In the Wikipedia's page of Tietze theorem is written that the first proof of this theorem was found for finite dimensional real vector spaces by Brouwer and Lebesgue, than for metric spaces by Tietze and finally for normal spaces by Urysohn.

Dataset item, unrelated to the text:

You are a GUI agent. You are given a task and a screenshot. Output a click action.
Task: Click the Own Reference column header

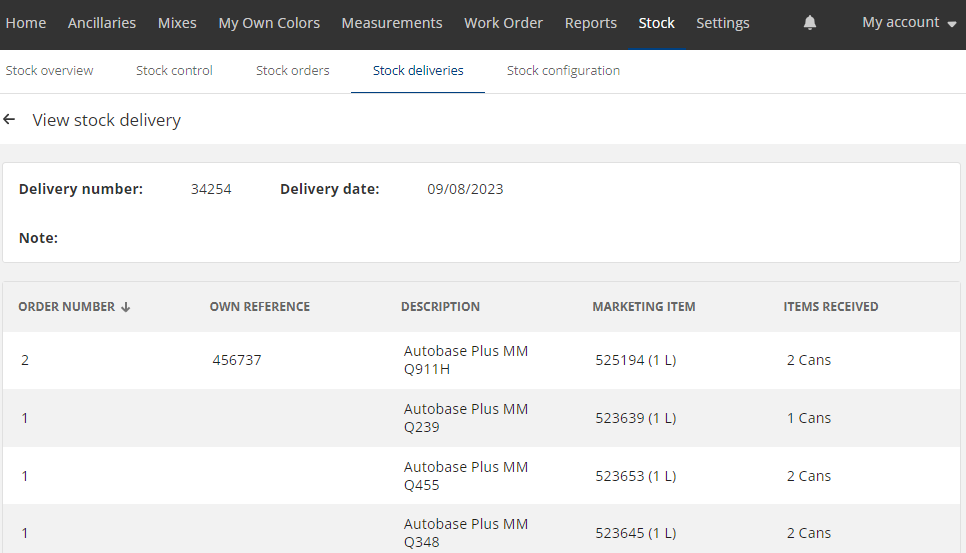pos(259,307)
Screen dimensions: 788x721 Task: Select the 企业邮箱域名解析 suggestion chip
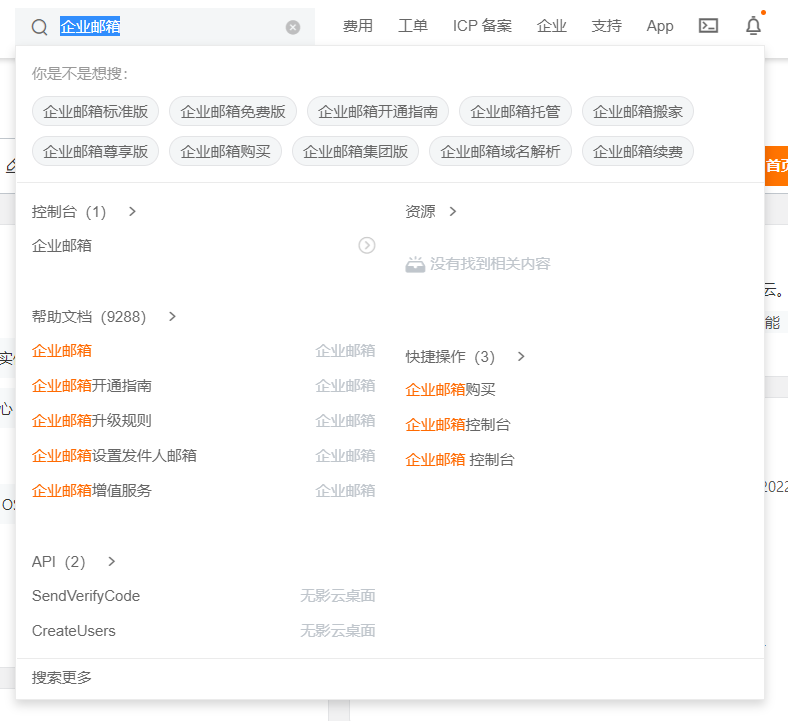501,152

My question is if there exist proofs of this theorem in the metric spaces setting that are easier than the general one (as for the Urysohn lemma) or even in the case of finite dimensional real vector space.

$\endgroup$

2 Answers 2

7
$\begingroup$

There is a "simpler" proof of the Tietze extension theorem for metric spaces, due to Hausdorff (1919): if $(X,d)$ is a metric space, $A\neq\varnothing$ is closed and $f:A\rightarrow[0,1]$ is continuous, then $\tilde{f}:X\rightarrow[0,1]$ given by $$\tilde{f}(p)=\begin{cases} f(p) & (p\in A) \\ \inf\Big\{f(q)+\frac{d(p,q)}{d(p,A)}-1\ \Big|\ q\in A\Big\} & (p\not\in A) \end{cases}\ ,\quad d(p,A)=\inf\{d(p,q)\mid q\in A\}$$ is continuous and clearly extends $f$. The quotes are due to the fact that the formula for the extension is more or less explicit (in fact, it reminds one of McShane's extension theorem for Lipschitz functions), but whether this proof can be considered simpler than Tietze's or not is up to discussion since it involves a fair amount of "epsilon-delta management".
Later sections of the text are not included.